EXTRAIT FOURNI:
Le ministre du Budget Eric Woerth a réuni, mardi 5 mai, quelque 600 contrôleurs dans le cadre d'une "journée spéciale de lutte contre la fraude". «En temps de crise, certains diraient qu'il faudrait lever le pied dans la lutte contre la fraude. Je pense qu'il faut faire exactement le contraire : toute personne qui fraude est une personne qui s'écarte du pacte social qui doit être encore plus renforcé», a-t-il fait valoir.
La lutte contre la fraude fiscale, pourtant si bruyamment invoquée par le président Nicolas Sarkozy à propos des paradis fiscaux lors du G20 de Londres en avril, n'a occupé qu'une petite place dans l'opération médiatique organisée à Bercy : 25 minutes sur trois heures de conférence. Pourtant, 60 à 70% du manque à gagner en est issu : soustraction au paiement partiel ou total de l'impôt via de fausses déclarations ou via l'évasion fiscale. La fraude sociale, qui consiste à échapper au versement des prélèvements sociaux (Urssaf, Unedic…) ou à bénéficier indûment de prestations (CAF, Sécu, chômage…), a un coût moindre. Pourtant, c'est ce type de fraude que le gouvernement a choisi de pointer du doigt.

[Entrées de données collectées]

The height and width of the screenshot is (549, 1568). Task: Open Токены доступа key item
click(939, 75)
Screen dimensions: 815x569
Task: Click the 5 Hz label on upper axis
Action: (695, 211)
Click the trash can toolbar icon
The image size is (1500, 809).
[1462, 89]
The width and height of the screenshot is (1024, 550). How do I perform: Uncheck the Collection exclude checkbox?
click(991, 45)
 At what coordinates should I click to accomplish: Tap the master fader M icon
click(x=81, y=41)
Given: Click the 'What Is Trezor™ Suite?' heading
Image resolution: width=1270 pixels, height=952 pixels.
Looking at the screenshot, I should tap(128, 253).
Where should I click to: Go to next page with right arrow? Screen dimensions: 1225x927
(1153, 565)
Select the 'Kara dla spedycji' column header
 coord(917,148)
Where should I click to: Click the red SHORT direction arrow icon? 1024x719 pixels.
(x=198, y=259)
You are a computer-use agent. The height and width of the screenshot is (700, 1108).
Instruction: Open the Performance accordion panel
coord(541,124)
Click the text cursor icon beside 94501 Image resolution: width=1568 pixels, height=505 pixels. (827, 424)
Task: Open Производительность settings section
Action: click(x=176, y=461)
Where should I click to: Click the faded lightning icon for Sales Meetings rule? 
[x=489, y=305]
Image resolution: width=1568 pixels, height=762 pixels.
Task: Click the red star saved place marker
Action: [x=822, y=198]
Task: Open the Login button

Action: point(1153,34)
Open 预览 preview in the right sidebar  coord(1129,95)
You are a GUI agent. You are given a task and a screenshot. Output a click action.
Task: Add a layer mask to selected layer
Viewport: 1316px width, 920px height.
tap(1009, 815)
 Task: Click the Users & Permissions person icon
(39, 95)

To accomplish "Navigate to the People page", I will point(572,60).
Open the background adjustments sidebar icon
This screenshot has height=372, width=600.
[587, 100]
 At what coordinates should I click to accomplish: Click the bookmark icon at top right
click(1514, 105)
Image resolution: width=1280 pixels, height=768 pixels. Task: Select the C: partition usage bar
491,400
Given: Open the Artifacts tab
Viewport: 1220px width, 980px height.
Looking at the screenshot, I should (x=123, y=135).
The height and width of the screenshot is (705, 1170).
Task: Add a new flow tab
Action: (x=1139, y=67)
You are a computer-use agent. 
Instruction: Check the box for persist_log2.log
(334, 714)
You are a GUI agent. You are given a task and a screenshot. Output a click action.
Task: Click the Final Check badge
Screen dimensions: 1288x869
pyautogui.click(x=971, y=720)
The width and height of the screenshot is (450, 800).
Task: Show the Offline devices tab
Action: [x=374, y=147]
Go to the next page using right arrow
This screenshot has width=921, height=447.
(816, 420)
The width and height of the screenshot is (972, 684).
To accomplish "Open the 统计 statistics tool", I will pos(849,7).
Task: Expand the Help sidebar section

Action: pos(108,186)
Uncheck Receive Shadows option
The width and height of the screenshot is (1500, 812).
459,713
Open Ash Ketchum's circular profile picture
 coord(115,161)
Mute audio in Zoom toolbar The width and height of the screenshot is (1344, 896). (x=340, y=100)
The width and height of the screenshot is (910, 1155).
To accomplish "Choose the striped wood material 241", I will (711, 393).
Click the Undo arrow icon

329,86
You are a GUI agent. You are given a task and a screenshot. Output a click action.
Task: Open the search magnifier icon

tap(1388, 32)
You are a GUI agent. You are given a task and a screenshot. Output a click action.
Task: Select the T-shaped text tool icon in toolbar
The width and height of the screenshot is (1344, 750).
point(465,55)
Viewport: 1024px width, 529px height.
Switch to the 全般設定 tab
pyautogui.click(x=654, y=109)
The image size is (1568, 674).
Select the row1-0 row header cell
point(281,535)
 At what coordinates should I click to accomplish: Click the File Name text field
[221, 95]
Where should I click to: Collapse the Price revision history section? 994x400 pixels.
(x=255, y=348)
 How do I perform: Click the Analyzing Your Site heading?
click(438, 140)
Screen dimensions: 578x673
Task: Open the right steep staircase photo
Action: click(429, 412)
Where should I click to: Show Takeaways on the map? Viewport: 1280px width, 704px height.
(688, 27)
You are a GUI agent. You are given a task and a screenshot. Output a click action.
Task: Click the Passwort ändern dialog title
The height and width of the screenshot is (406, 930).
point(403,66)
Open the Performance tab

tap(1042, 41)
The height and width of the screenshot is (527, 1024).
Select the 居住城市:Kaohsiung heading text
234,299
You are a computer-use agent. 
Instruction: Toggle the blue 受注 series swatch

OBJECTIF VISÉ: Relevez dans l'extrait fourni tous les termes placés entre parenthèses.

RÉSULTAT: Urssaf, Unedic, CAF, Sécu, chômage